I have some text with mail-header-lines like

From: me
To: you
Subject: welcome, this is a long line of subject with two 
         lines of text
Attachements: welcome.jpg, foo.pdf

the last line ('Attachements: welcome.jpg, foo.pdf') is OPTIONAL. so maybe this text only looks like

From: me
To: you
Subject: welcome, this is a short line of subject

I need to extract the Subject-Line(s), without the text 'Subject:'. leading and trailing whitespace are no problem.

the only operation I can use is a SINGLE QT-Regex-call that returns a FULL MATCH ONLY.

great, isn't it ?

I tried with success

(?<=Subject:)(?:\s*)(.*)(?=Attachements:)

but how do I make the 'Attachements:'-line optional ?

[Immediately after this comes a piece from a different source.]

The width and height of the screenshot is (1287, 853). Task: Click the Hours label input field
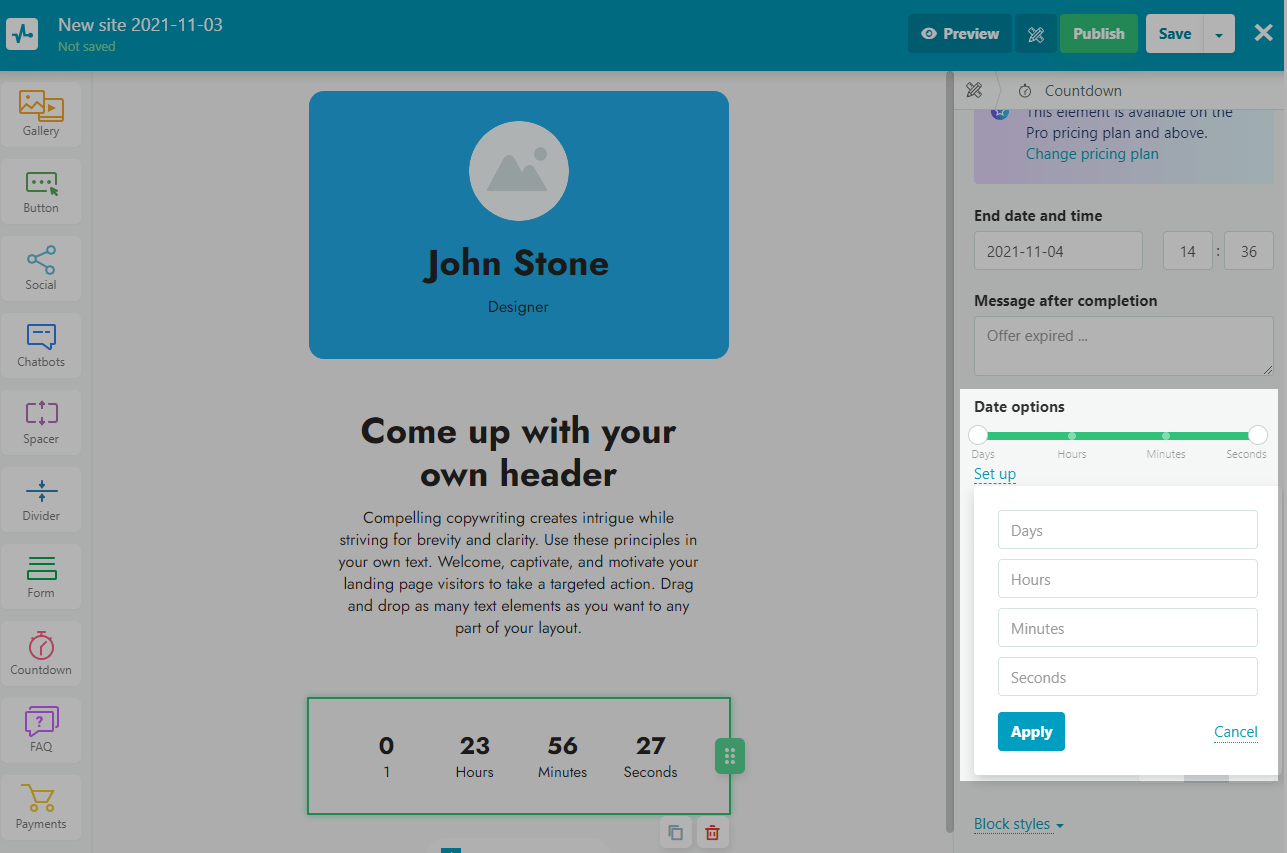[1127, 579]
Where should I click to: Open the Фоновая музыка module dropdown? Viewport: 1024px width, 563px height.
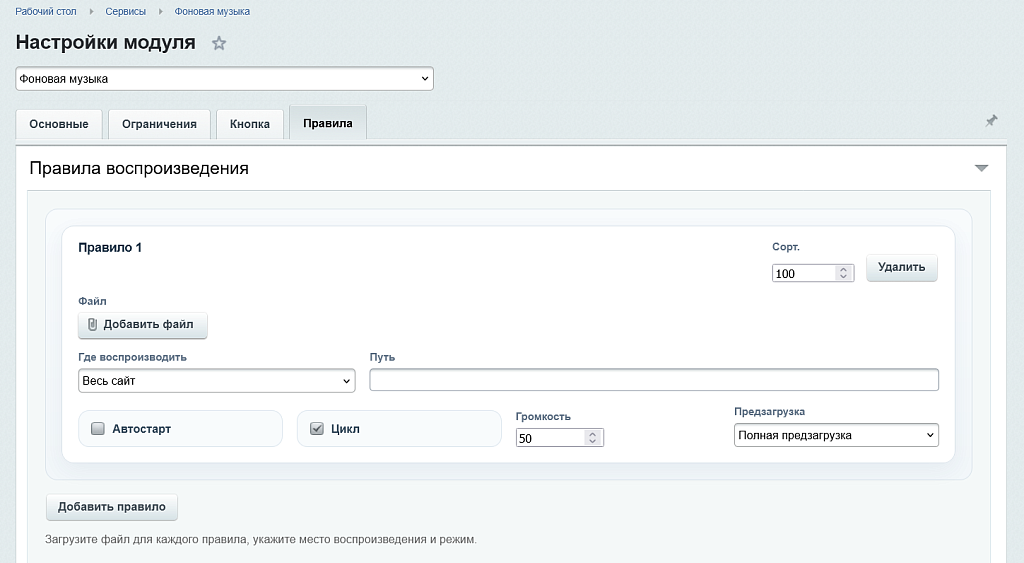click(x=224, y=78)
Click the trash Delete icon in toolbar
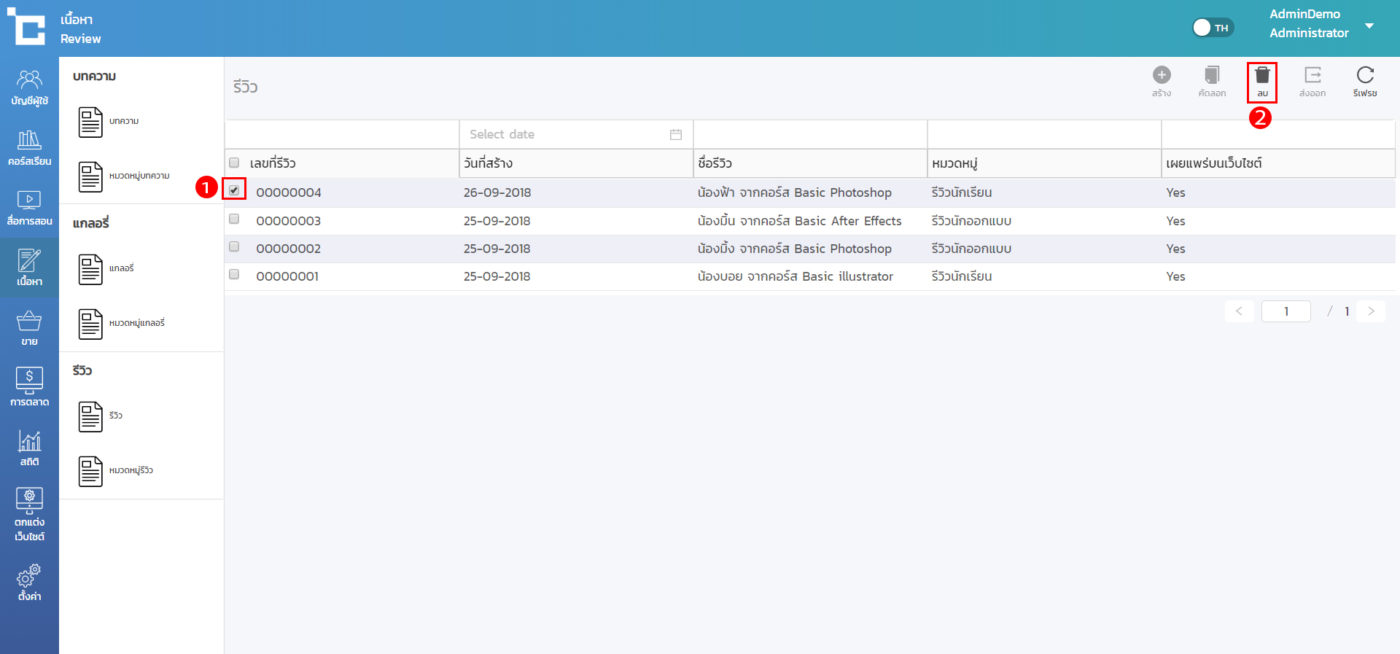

When there is no Attachement:-line, I expect the text/string to end with the Subject:-line(s).

any idea ?

Marc
  • 13
  • 2

2 Answers2

0

You can use negative lookeahead (?!...) forAttachments

(?<=^Subject: )(?:(?!^Attachements:)[\s\S])+

Demo

Btw. I've changed .* to [\S\s]* to allow newlines in the subject.

mrzasa
  • 22,895
  • 11
  • 56
  • 94
  • thank you. I also tried the variants with \z. but: your sample does not contain the 'Attachement:'-line. and it does not cut out only the Subject:. – Marc Feb 14 '18 at 13:48
  • In fact, `([\S\s](?!Attachements:))+` is not a correct tempered greedy token, you should temper the dot before it matches a char, use `(?:(?!Attachements:)[\s\S])+` – Wiktor Stribiżew Feb 14 '18 at 14:16
  • thanks @WiktorStribiżew, could you tell why is that? - my regexp seem to work correctly (but I'm eaget to learn) – mrzasa Feb 14 '18 at 14:18
0

You may use

(?<=Subject:)\s*((?:(?![\r\n]Attachements:).)*)

See the regex demo

The pattern matches:

  • (?<=Subject:) - a positive lookbehind that matches a position inside a string where there is a Subject: substring immediately to the left of the current location
  • \s* - 0+ whitespace chars
  • ((?:(?![\r\n]Attachements:).)*) - Capturing group 1 that matches any char (QRegExp regex . pattern even matches line breaks), zero or more repetitions as many as possible (*), that does not start a CR/LF + Attachments: char sequence. This construct is called a tempered greedy token.
Wiktor Stribiżew
  • 607,720
  • 39
  • 448
  • 563